- _Excerpted records_:

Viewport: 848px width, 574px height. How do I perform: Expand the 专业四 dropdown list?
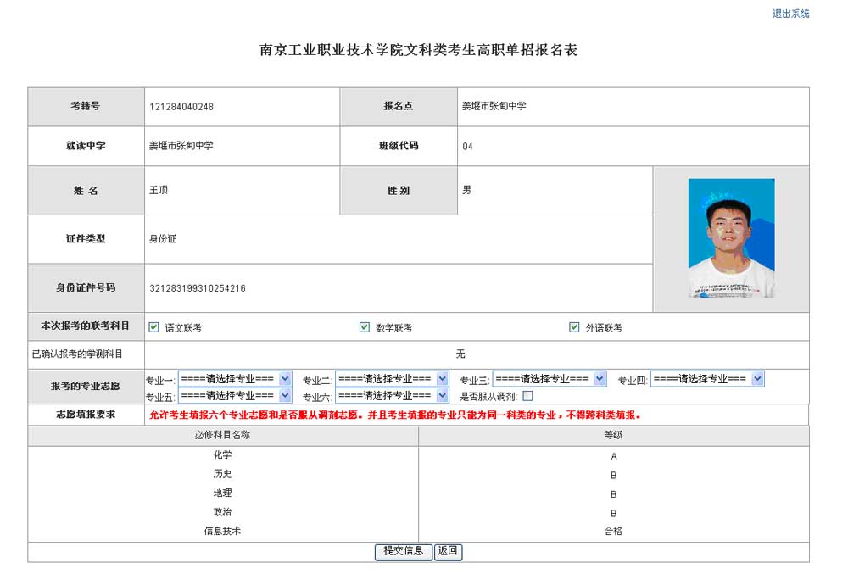(x=707, y=379)
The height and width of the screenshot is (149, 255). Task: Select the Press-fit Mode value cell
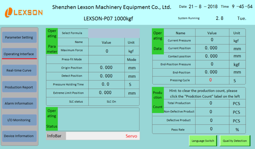coord(107,60)
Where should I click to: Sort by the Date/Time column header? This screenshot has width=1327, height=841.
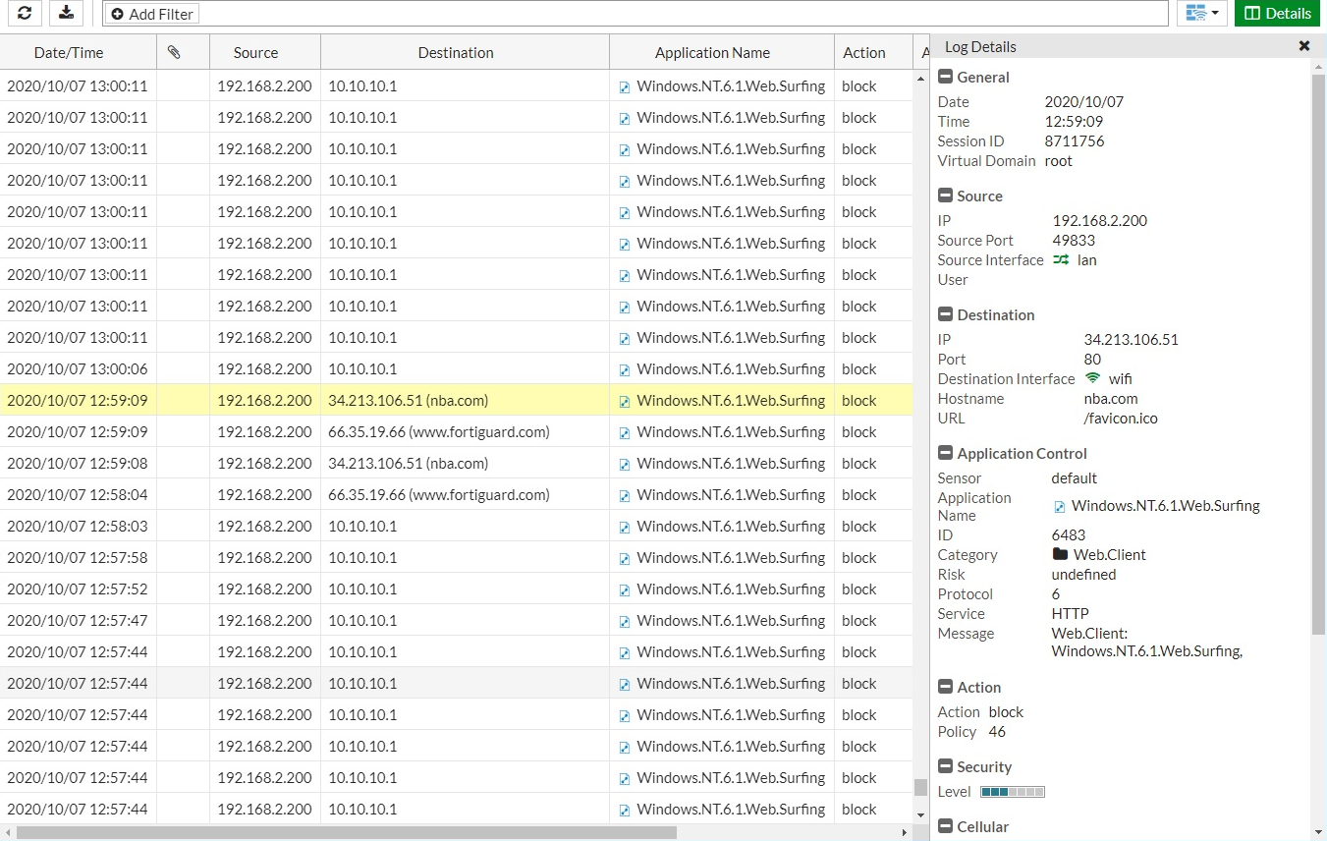69,53
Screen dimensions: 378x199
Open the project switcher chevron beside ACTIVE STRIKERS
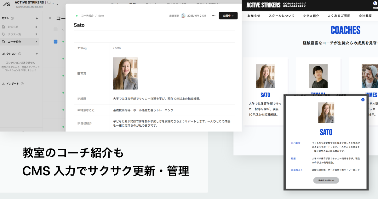[x=57, y=4]
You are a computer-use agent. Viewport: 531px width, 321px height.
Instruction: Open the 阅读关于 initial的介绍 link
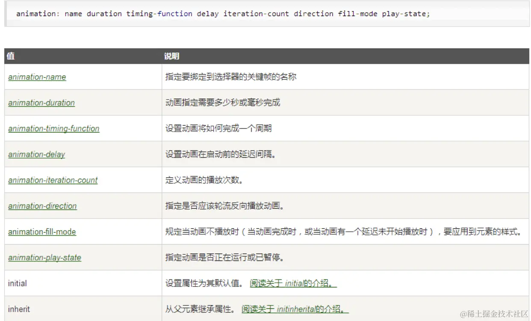point(293,283)
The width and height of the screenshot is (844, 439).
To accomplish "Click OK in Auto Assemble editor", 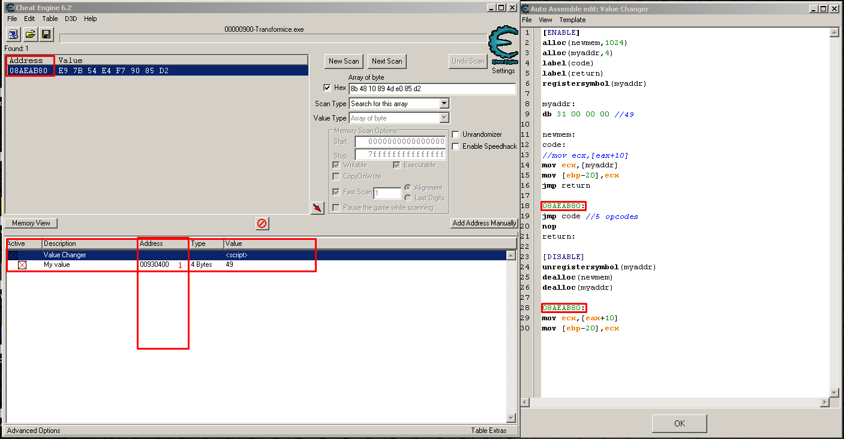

- _Goal of the exercise_: Everything from the line with "Open the project" through the end of the records above, both ends included, is to be reproduced exactly, and nothing outside that span; the pictures are to be dropped.

- _Response to this task_:
Open the project switcher chevron beside ACTIVE STRIKERS
[x=57, y=4]
You are a computer-use agent. Viewport: 531px width, 321px height.
Instruction: Open the 阅读关于 initial的介绍 link
point(293,283)
The width and height of the screenshot is (844, 439).
To accomplish "Click OK in Auto Assemble editor", 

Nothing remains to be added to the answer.